The ways to grow a small business to the next level
The Executive Headlines
1. Use Goal-Setting to Push Boundaries
Goal setting can be a great way to clarify your focus, measure progress and track achievements. And for the most successful among us, goals also present an opportunity to push the lines of your comfort zone and take calculated risks. Creating a plan for this growth in the form of long- and short-term goals, a business plan or even single targeted tasks can help your business reach new levels of success.

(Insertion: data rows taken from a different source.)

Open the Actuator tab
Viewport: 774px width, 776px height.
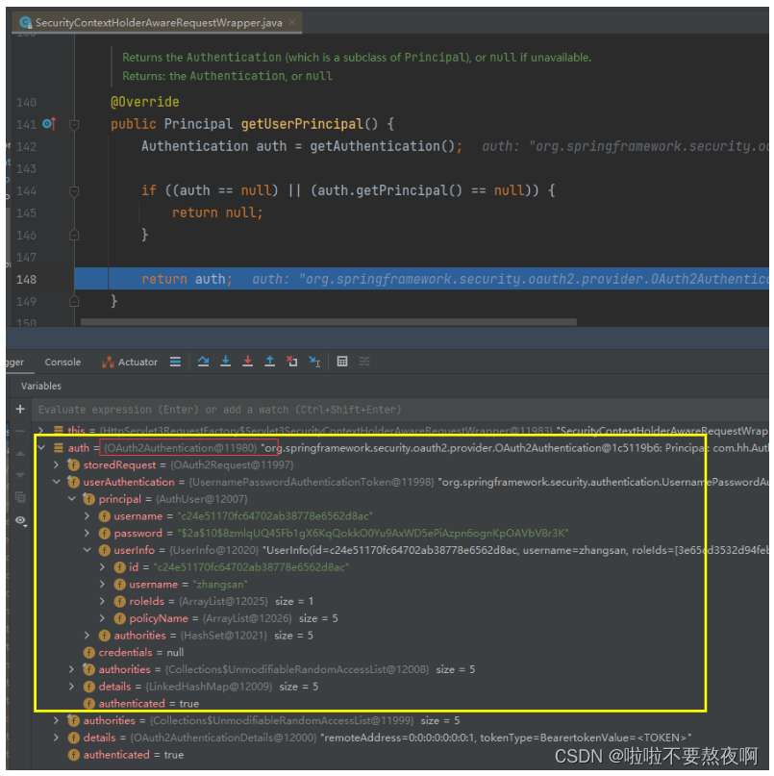pyautogui.click(x=130, y=362)
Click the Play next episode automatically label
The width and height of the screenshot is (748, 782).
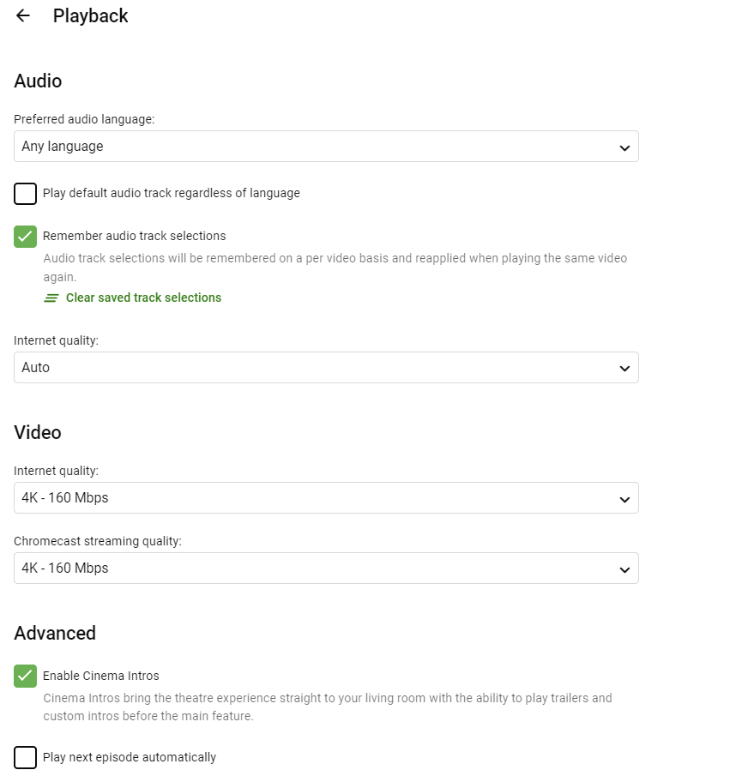[x=130, y=758]
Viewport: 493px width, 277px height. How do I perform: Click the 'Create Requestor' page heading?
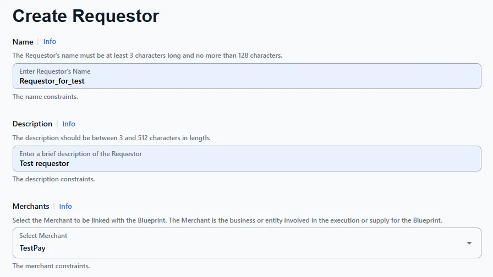click(86, 16)
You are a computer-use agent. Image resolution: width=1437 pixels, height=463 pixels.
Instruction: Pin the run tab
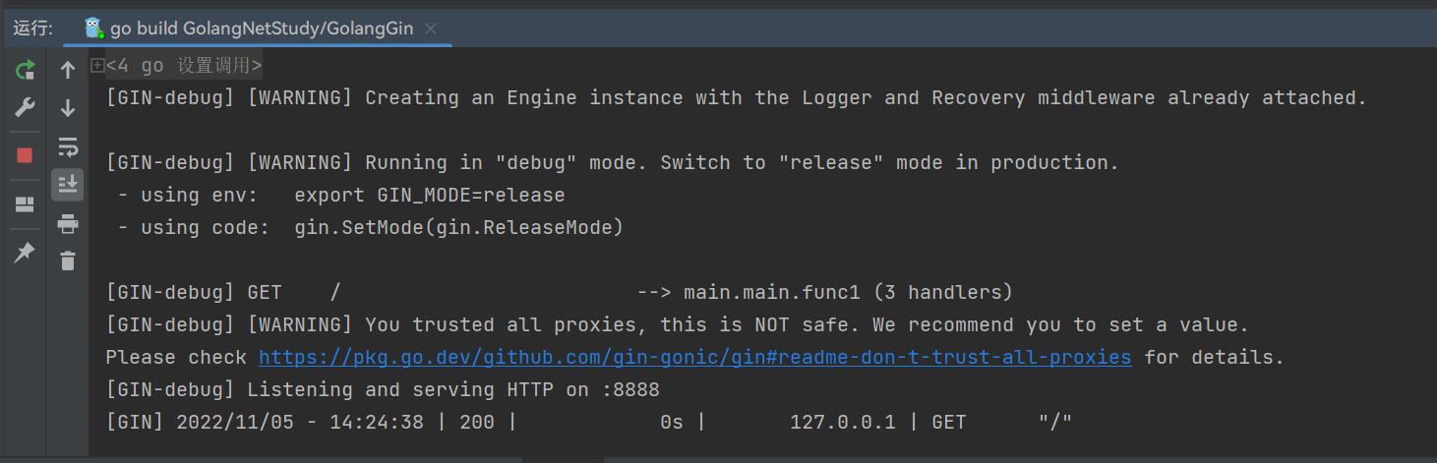25,253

2. Focus on Customer Service
Being able to retain desirable clients plays a significant role in the continued success of a small business. Not only does having regular customers mean regular income, but happy clients can also provide powerful word-of-mouth marketing.
3. Increase Productivity
The more effective you are when it comes to completing the day-to-day business management tasks (the ones that you don't delegate, that is), the more potential your small business has for greater success. You can boost your productivity by developing systems to streamline these processes.
4. Stop Multitasking
It's a productivity killer. Research shows that productivity can be reduced by as much as 40% by the mental blocks created when people switch tasks.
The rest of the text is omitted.